NetBSD Problem Report #56820
From www@netbsd.org Sat May 7 12:47:32 2022
Return-Path: <www@netbsd.org>
Received: from mail.netbsd.org (mail.netbsd.org [199.233.217.200])
(using TLSv1.3 with cipher TLS_AES_256_GCM_SHA384 (256/256 bits))
(Client CN "mail.NetBSD.org", Issuer "mail.NetBSD.org CA" (not verified))
by mollari.NetBSD.org (Postfix) with ESMTPS id 230841A923B
for <gnats-bugs@gnats.NetBSD.org>; Sat, 7 May 2022 12:47:32 +0000 (UTC)
Message-Id: <20220507124700.AB8F51A923C@mollari.NetBSD.org>
Date: Sat, 7 May 2022 12:47:00 +0000 (UTC)
From: rokuyama.rk@gmail.com
Reply-To: rokuyama.rk@gmail.com
To: gnats-bugs@NetBSD.org
Subject: Many FPE related tests fail on softfloat machines
X-Send-Pr-Version: www-1.0
>Number: 56820
>Category: misc
>Synopsis: Many FPE related tests fail on softfloat machines
>Confidential: no
>Severity: non-critical
>Priority: medium
>Responsible: misc-bug-people
>State: open
>Class: sw-bug
>Submitter-Id: net
>Arrival-Date: Sat May 07 12:50:01 +0000 2022
>Last-Modified: Mon Feb 19 17:25:01 +0000 2024
>Originator: Rin Okuyama
>Release: 9.99.96
>Organization:
Department of Physics, Meiji University
>Environment:
NetBSD usl5p 9.99.96 NetBSD 9.99.96 (USL-5P) #1: Fri May 6 14:47:54 JST 2022 rin@latipes:/build/src/sys/arch/landisk/compile/USL-5P landisk
>Description:
As observed for, e.g.,
armv5: https://www.netbsd.org/~martin/evbarm-atf/
sh3: https://www.netbsd.org/~martin/landisk-atf/
many FPE related tests, like
libc/sys/t_ptrace_*_signal{ignore,masked}_crash_fpe,
fail on softfloat machines.
These tests expect that SIGFPE cannot be ignored nor blocked, as
it is raised by FPE handler in kernel, like SIGBUS or SIGILL.
However, for softfloat environments, SIGFPE can be ignored/blocked
like other ``normal'' signals, as it is raised by libc/softfloat.
>How-To-Repeat:
On softfloat machines:
# cd /usr/tests/lib/libc/sys && atf-run t_ptrace_wait
>Fix:
Skip these tests on softfloat machines?
>Audit-Trail:
From: Martin Husemann <martin@duskware.de>
To: gnats-bugs@netbsd.org
Cc:
Subject: Re: misc/56820: Many FPE related tests fail on softfloat machines
Date: Sat, 7 May 2022 14:56:58 +0200
Shouldn't we try to make softfloat vs. hardware FPU mostly undetectable
by userland?
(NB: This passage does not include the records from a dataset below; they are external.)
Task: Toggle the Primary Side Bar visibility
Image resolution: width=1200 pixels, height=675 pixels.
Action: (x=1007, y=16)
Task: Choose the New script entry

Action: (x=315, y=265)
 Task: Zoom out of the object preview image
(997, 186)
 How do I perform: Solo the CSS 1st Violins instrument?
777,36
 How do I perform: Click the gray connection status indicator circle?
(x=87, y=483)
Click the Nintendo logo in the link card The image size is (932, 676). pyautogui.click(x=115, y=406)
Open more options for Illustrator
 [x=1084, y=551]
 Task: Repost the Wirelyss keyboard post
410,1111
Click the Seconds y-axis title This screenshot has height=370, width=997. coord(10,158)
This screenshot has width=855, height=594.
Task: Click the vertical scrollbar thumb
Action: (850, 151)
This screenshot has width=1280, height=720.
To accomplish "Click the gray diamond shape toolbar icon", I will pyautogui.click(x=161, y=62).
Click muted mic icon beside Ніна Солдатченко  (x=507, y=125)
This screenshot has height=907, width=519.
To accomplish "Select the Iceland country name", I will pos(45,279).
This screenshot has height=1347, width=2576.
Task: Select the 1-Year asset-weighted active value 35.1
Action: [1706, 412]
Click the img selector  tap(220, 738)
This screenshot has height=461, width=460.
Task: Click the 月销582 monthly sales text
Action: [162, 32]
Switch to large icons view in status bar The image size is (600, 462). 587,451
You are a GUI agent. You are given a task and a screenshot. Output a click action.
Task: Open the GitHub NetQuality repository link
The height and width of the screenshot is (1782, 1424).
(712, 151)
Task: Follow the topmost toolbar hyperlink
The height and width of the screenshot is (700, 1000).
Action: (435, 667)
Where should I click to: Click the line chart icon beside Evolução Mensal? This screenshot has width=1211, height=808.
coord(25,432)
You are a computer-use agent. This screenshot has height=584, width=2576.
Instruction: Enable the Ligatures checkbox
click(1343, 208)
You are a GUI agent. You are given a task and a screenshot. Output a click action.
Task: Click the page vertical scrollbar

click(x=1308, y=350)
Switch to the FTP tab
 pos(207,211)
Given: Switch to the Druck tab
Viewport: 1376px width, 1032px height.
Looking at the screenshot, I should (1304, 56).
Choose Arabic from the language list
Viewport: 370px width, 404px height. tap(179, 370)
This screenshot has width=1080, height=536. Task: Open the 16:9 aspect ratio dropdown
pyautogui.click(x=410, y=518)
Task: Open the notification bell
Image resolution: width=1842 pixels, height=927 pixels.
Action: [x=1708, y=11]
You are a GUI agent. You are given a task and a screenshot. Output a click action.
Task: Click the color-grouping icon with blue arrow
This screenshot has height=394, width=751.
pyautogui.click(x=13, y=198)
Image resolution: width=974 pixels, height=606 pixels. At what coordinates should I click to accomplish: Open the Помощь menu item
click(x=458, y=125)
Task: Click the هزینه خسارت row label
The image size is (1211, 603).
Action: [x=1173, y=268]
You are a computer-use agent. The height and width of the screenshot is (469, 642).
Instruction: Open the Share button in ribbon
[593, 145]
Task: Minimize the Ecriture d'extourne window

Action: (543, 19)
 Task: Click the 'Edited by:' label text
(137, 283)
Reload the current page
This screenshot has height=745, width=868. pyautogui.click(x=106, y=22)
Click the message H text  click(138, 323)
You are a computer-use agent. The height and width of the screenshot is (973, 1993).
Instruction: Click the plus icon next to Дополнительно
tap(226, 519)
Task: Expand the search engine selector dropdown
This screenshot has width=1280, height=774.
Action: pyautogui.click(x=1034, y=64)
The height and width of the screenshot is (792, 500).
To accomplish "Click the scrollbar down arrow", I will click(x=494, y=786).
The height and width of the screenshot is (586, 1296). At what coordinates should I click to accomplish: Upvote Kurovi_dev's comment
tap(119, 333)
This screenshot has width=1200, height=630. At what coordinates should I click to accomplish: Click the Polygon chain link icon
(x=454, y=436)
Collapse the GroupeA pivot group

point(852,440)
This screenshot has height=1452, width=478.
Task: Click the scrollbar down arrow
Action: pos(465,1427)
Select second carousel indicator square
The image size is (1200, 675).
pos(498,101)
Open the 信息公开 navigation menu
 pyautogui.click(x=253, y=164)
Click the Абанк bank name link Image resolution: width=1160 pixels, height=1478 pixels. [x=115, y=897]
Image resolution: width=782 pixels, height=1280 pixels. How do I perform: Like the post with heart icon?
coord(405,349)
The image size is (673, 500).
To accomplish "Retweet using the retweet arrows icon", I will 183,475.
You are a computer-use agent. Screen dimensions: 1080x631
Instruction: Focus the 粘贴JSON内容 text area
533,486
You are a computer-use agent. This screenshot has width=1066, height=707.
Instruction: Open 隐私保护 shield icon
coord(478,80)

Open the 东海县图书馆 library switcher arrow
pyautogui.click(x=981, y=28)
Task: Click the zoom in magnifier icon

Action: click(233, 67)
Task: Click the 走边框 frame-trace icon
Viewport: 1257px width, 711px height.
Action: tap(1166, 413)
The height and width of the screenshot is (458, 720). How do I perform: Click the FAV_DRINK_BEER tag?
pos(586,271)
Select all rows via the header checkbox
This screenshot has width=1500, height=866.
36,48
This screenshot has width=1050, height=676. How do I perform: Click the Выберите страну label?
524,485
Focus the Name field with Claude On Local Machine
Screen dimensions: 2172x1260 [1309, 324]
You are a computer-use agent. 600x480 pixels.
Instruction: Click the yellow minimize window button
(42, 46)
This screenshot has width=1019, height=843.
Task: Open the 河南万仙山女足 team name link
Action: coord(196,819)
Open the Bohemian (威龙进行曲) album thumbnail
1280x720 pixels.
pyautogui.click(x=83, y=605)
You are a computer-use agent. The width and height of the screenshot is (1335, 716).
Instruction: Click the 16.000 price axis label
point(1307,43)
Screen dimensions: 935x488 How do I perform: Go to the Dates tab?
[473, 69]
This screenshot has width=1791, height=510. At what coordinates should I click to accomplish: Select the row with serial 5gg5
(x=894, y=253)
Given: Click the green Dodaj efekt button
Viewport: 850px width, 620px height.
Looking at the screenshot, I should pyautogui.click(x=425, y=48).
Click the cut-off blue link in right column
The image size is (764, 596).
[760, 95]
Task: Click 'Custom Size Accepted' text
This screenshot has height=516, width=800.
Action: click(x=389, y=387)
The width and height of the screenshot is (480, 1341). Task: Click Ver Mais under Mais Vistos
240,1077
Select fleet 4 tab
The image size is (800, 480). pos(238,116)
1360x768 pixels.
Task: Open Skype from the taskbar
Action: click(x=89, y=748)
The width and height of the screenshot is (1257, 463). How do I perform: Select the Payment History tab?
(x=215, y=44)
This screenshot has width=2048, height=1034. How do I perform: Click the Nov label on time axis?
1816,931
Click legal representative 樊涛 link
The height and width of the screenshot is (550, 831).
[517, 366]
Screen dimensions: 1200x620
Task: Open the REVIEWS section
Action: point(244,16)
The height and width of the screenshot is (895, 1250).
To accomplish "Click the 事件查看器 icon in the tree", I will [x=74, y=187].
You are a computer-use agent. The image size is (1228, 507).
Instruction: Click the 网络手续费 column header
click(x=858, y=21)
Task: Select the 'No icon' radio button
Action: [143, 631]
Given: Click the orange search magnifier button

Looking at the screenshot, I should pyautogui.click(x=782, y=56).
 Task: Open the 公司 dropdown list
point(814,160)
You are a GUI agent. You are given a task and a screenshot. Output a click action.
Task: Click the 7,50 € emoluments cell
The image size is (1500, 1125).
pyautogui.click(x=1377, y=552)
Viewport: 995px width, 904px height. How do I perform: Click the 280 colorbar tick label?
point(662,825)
Besides related "sysctl machdep" entries like machdep.fpu_present
of course.
Martin
From: Rin Okuyama <rokuyama.rk@gmail.com>
To: gnats-bugs@netbsd.org, misc-bug-people@netbsd.org,
gnats-admin@netbsd.org, netbsd-bugs@netbsd.org
Cc:
Subject: Re: misc/56820: Many FPE related tests fail on softfloat machines
Date: Sat, 7 May 2022 22:16:26 +0900
On 2022/05/07 22:00, Martin Husemann wrote:
> Shouldn't we try to make softfloat vs. hardware FPU mostly undetectable
> by userland? Besides related "sysctl machdep" entries like machdep.fpu_present
> of course.
It would be nice, but doesn't it require specific system call?
Thanks,
rin
From: Martin Husemann <martin@duskware.de>
To: Rin Okuyama <rokuyama.rk@gmail.com>
Cc: gnats-bugs@netbsd.org
Subject: Re: misc/56820: Many FPE related tests fail on softfloat machines
Date: Sat, 7 May 2022 15:19:28 +0200
On Sat, May 07, 2022 at 10:16:26PM +0900, Rin Okuyama wrote:
> It would be nice, but doesn't it require specific system call?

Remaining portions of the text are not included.